Elvis Cole is your average Los Angeles private dick...and yet he's so much more. He's trendy yet arcane, doesn't know when to shut his mouth and will make you laugh until you cry. His humor self-depreciates through a false sense of ego. He likes Disney movies and has a mean cat.

He's one of the protagonists of L.A. Requiem, the latest novel by Robert Crais in his Elvis Cole series of novels. He's the best reason to pick up the book--the sections told by him in the first-person are huge highlights. But any mystery novel is only as good as its whodunit, and Requiem delivers on that score as well. It's a nice mix of police procedure and classic gumshoeing that keeps the question marks floating until the last possible moment, then doesn't flinch in allowing the conclusion to explode and leave scars.

The action is told through several points of view--Cole's first-person narration carries much of the novel, and there are a series of flashbacks that fill in blanks from his partner's past, the stoic and powerful Joe Pike. You even enter the mind of the killer at several key points in the story.
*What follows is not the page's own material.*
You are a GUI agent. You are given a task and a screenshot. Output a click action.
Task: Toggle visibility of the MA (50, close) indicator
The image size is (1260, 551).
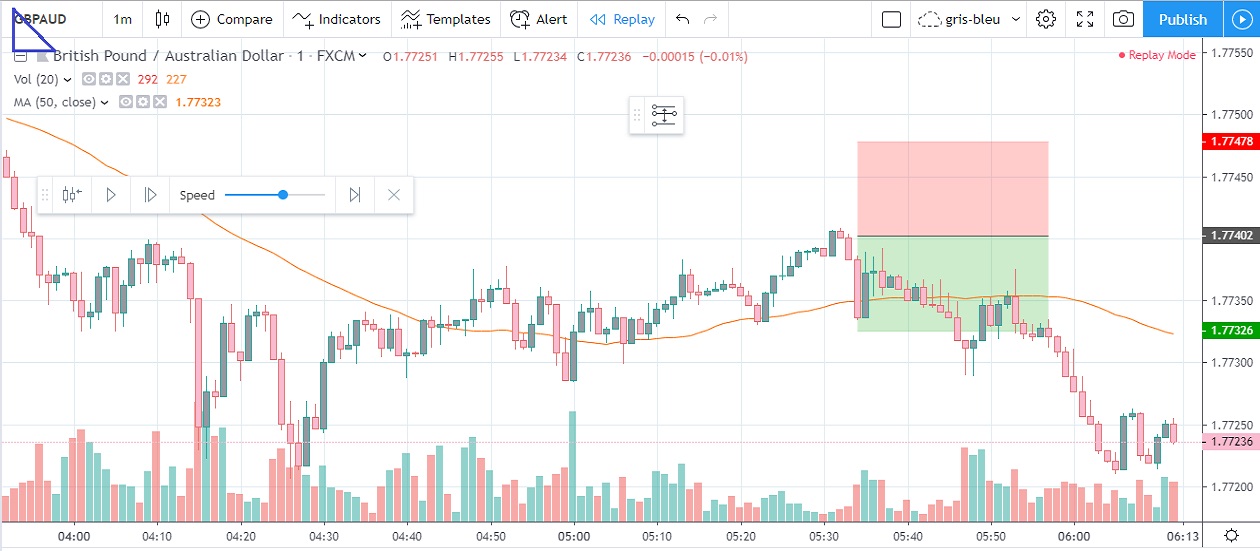click(126, 102)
The killer is...well, that would be telling, wouldn't it? The killer has killed Karen Garcia, a former girlfriend of Pike's, and Karen's father enlists Pike and Elvis to watch the police as they investigate Karen's murder. It's not as simple as fingering a killer and tracking him down, though. Karen's death is entangled in elements of Pike's past, in ugly corruption that reaches throughout the Los Angeles Police Department, and in the vicious acts of a serial killer bent on revenge. Watching these pieces fall together is half of the fun about Requiem.

The other half is Elvis Cole. Crais writes Elvis with such confidence and wit that it's impossible not to be drawn in by his narration. He's one of the most entertaining lead characters in a detective novel that you'll find, and not because he's fully in command of every situation, but because he's not. As the story progresses, Elvis' personal life disintegrates at the same rate that he's discovering new bits of evidence on the Garcia case, and watching Elvis deal with each new complication in his life makes for great reading, especially since his sense of humor never fades.

L.A. Requiem is currently available in paperback, and you can probably find it in supermarkets, airports and gas stations everywhere. It's perfect paperback reading, engaging enough to keep you involved and relaxed enough to be fun. If you're piling books aside for your beach blanket library this summer, be sure to include Requiem in the stack. It's great entertainment and a damn gripping yarn to boot.